§ Document excerpt
Her works weave together histories of exploitation and resistance, hanging against the rain wallpaper of Judith Hopf (size adaptable to the walls, priced at EUR 15.000,-, excl. VAT). In the paintings of Katherine Bradford, figures float – isolated, yet connected – in shared waters. Bradford’s swimmers suggest fragile solidarity; Sadie Benning’s submerged cut-outs reflect a world in crisis, drifting onward as though everything were normal. Adrian Paci extends this drift with collaged seas, a patchwork of migrations and erasures. Even the ghostly pastels of Gökçen Baltacı seem caught in transit, suspended lives glimpsed through fog and condensation.
Water gives way to a dense and layered materiality at ChertLüdde’s booth: trompe l’oeil, hair, spices, and decolonial tools to anchor a shared sensibility. Álvaro Urbano casts hand-painted apples in concrete (EUR 10.000, excl. VAT). They are remnants of a larger installation tracing queer ecologies and the disappearance of public space in New York. These are pars pro toto of what waits for you in his solo show opening during the Gallery Weekend in Berlin the first weekend of May. Ali Eyal paints from exile (EUR 15.000, excl. VAT); his dreamlike works combine helicopters, garden memories, and a child’s footprint crushing a dove. Hair, his own and his mother’s, becomes a recurring symbol of family and loss. In a recent Mexico City show, he mailed painted body fragments via FedEx to build a presence where he was denied it.
Sofía Salazar Rosales, who studied with Urbano and Petrit Halilaj, engages the colonial history of the banana trade in Ecuador in her contribution. Her sculptural works, involving bicycle tubes, metal, and muffled bells (EUR 6.000, excl. VAT), reference silenced rituals and disrupted flows of goods, bodies, and beliefs. Monia Ben Hamouda’s paintings (EUR 20.000, excl. VAT) fuse herbs, gestural abstraction, and spiritual invocation, drawing on her father’s calligraphy and using natural pigments and spices to turn paint into a ritual field.
Fig. 6
Portals
On the eve of opening their new outpost in Cologne (May 17) – a timely expansion for the increasingly contracted Rheinland scene – LC Queisser, the Herno Prize Winner for Best Exhibition Project, brought to Milan a booth that felt like both a dispatch from the margins and a sculpted microcosm of its artistic alliances. Presenting works by Tolia Astakhishvili, Thea Gvetadze, and Ser Serpas, the Tbilisi-based gallery offered a quiet intensity: fragile and violent, architectural and bodily, intimate and displaced. The painting by Ser Serpas comes from her third solo show with the gallery (EUR 20.000, excl. VAT), which unfolded in late 2024 within the climate of political upheaval in Georgia.
Paired with Astakhishvili’s installation Lites and Gates (EUR 38.000, excl. VAT), the booth revisits that moment, one shaped as much by resistance as by collaboration. Astakhishvili previously embedded a Serpas painting within the architecture of her show at the Bonner Kunstverein: subtle, visible, yet unreachable. The dialogue between their works continues here. Serpas’s recent series draws on AI-generated imagery of distorted, almost unrecognizable bodies – figures derived from algorithms, turned into raw painterly gestures. Astakhishvili, meanwhile, works with architecture as medium and metaphor. Lites and Gates – made from two lamps and a wall of canvases – evokes a portal without a passage, a recurring motif in her practice, and evoking the gallery’s former life as a Tbilisi apartment. She constructs spaces that confound orientation: mirrors, thresholds, interventions that sit uneasily in the places they inhabit.

§ Available data
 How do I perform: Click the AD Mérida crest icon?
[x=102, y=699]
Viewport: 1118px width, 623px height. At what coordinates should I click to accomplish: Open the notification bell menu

§ Required work
1) In the art fair report, on what date does LC Queisser open its new outpost in Cologne?
2) What comes next in the art fair report after its last sentence? Write the continuation.
The data has no connection to the art fair report.

§ Solved problems
1) May 17.

2)
At miart’s Portal section, Santiago Yahuarcani introduces viewers to a universe where the visible and the invisible coexist through ancestral storytelling. Born in 1961 on the banks of the Ampiyacu River in the Peruvian Amazon, Yahuarcani belongs to the Aimeni̶ clan of the Uitoto Nation. A self-taught painter and sculptor, he works with barkcloth (llanchama), natural dyes, and acrylics to materialize the myths, spirits, and cosmological visions transmitted orally by his elders. His paintings (priced EUR 30.000, excl. VAT) are not representations in the Western sense; they are activations, portals into a living knowledge system. Yahuarcani’s figures emerge from a world where plants speak, rivers listen, and the spirits of the ancestors continue to guide. These works bring forth stories that were once forbidden to be shared outside the community: the dances of creation, the spiritual flights of shamans, and the night-long vigils of ampiri and coca where knowledge is dreamed, chewed, and spoken into being.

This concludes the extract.